• ASSIGNED TASK: Produce a word-for-word copy of the line that contains "Task: Click Cancel" and each line after it through the end of the material, omitting pictures and all other lines.

☆ ☆ ☆ ☆

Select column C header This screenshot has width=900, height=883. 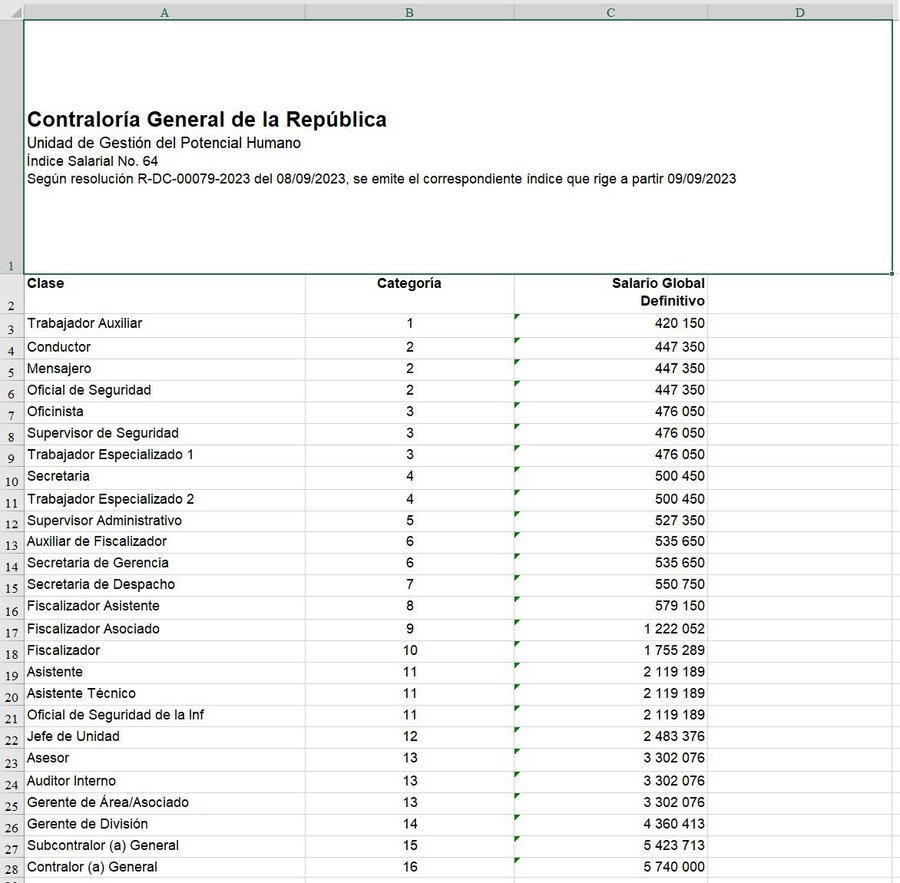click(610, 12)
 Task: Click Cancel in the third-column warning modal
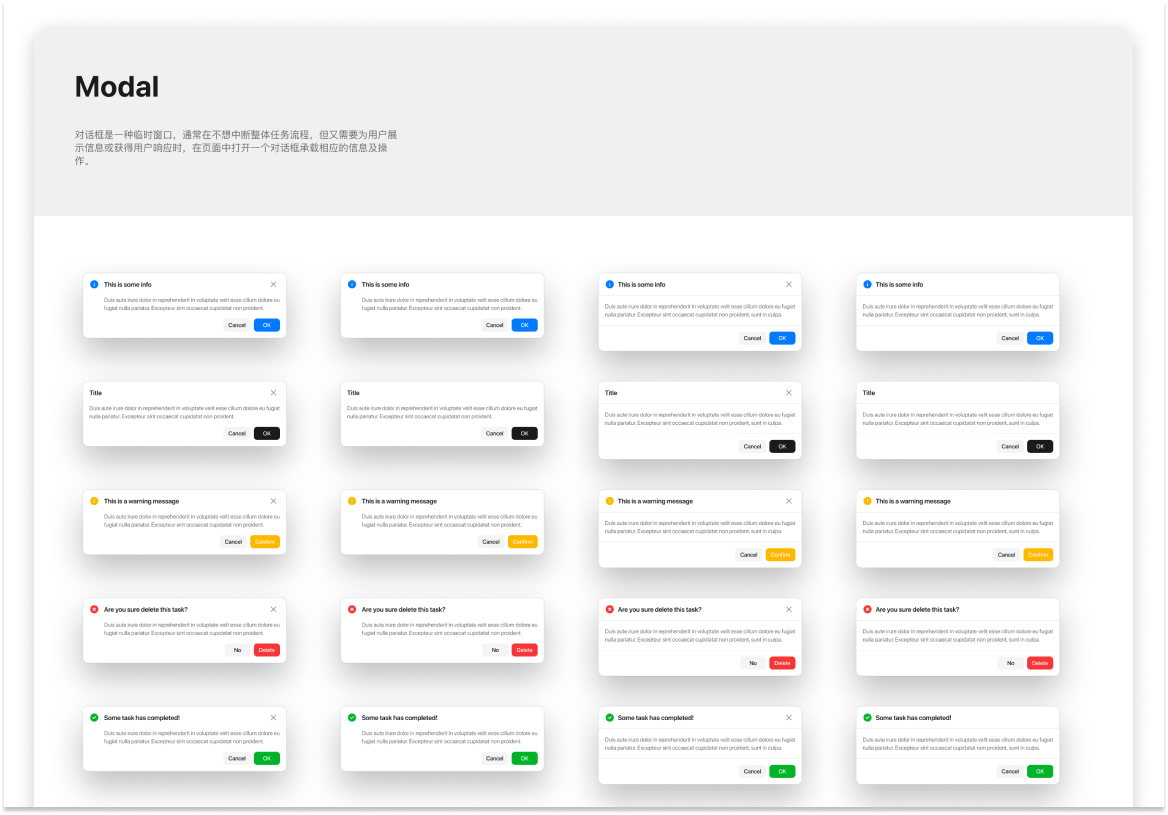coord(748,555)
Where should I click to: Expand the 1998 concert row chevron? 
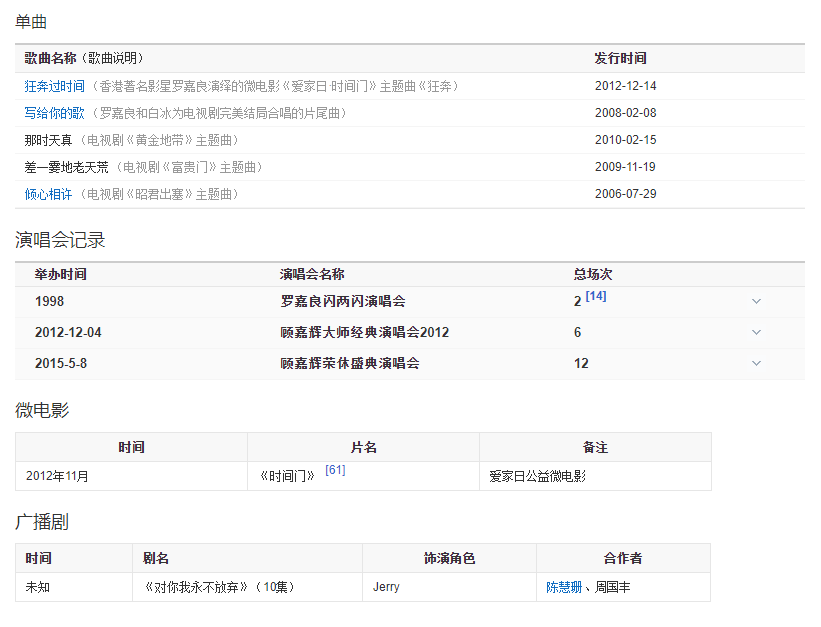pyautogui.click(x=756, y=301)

☆ ☆ ☆ ☆

• OUTPUT:
 Task: Click Cancel in the third-column warning modal
coord(748,555)
Where should I click to: Expand the 1998 concert row chevron? 
pyautogui.click(x=756, y=301)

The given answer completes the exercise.